In terms of the number of musical performances, for example, Shanghai takes the lead nationally. Of all the 9,960 musical theater performances nationwide in 2023,5,888 were held in Shanghai, making up around 60 percent of the total. And in the first half of 2024, its 100 “new performance spaces” hosted 9,927 performances, attracting 1.68 million audience members and generating a total revenue of 147 million yuan ($20.3 million), according to the Shanghai Performing Arts Association.
Many “theater-bingers” repeatedly watch plays they have seen before.
Zhang once flew to Shanghai to see three performances of the musical Fan Letter, just to savor the different cast. A special term has been coined for this behavior: “collecting casts”.
It is even more common in small theaters, where performances are repeated every weekend with varying casts. For example, Mia Famiglia, a popular small-theater play staged since 2020 — telling stories of three men who meet in a 1930s New York bar and prepare for a final performance together — has been staged over 1,000 times in the past four years. It was scheduled to be staged for 17 performances in Shanghai this month, almost each time acted by a different cast, according to Damai, a ticketing service platform.
Wang is a loyal fan of the musical King’s Table, which features a man’s adventure on an island. “It is a tragedy of an idealist, but it converted into a belief for me: to do it anyway, even when it seems impossible,” she remarks.
Visitors gather at the lobby of the Wanping Theater in Xuhui district, watching excerpts staged by Chinese traditional opera performers. [Photo provided to China Daily]
Wang watched the musical almost every time she visited Shanghai. Once, when she couldn’t get a ticket, she even chose to stay by the theater door, just to listen to the play. Touched by her passion, a staff member opened the door slightly so she could hear more clearly.
Another “crazy” thing she did was that she admired one of the lead actors, Guo Hongxu (as Jon Olsen in the musical), so much that she wrote a 6,000-word essay with a friend, just to comb through and praise his acting skills. After a show, the ardent fan waited at the stage door to meet Guo and hand him the essay as a gift to show her appreciation for both the actor and the play.

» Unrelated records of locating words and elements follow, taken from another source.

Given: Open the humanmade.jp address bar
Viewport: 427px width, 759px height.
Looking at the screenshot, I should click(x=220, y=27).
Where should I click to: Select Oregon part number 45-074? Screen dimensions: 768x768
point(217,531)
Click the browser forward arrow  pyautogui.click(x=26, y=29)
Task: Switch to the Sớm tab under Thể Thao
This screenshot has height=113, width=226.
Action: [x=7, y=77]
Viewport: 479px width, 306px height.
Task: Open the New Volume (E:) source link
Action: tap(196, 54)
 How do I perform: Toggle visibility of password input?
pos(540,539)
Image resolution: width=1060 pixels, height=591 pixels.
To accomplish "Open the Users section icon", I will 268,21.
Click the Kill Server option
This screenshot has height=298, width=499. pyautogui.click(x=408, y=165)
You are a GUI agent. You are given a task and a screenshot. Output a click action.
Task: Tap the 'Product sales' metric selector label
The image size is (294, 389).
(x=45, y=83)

These enthusiasts meet in theaters and outside, fostering friendships before and after the shows. For example, Wang once realized that the person sitting next to her during a performance was an internet acquaintance. She offered to share a blanket with Wang when the theater turned cold due to air conditioning, and they became friends afterward.

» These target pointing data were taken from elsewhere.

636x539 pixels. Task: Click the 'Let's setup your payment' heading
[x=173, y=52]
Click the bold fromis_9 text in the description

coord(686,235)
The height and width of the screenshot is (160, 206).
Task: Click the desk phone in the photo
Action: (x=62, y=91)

Xu Zihan, 21, a junior from Zhejiang Normal University who’s also a theatergoer, has been to Shanghai 16 times this year to binge-watch plays. Also to save money, she often dines at an inexpensive Japanese eatery near the Asia Building after a show. “It’s such a happy moment, as it is packed with theatergoers, and we talk about the performance while eating,” Xu says.
Another way of cost saving is to find a mate with the same hobby to share a hotel room with, often in cheap youth hostels. “I have countless group chats for room-sharing in my phone, and through these, I’ve made many new friends,” she says.
Wang loves a quote from Xu Junshuo, 27, a well-known musical actor. He says: “Audiences may see the light onstage as stars while actors on the lit stage see the audience as a whole, dark sky. The light in the theater is not one-way — within the space, it lights up us all.”
For Wang, theater bingeing allows her to stray beyond her often boring routine, giving her quality time to let her imagination and fantasies run wild, and help her regain fresh energy while going back to real life.
“The charm of theater is endless. Every time I see tickets of future plays, I see it as a promise to meet friends again, inside and outside the theaters,” Wang says.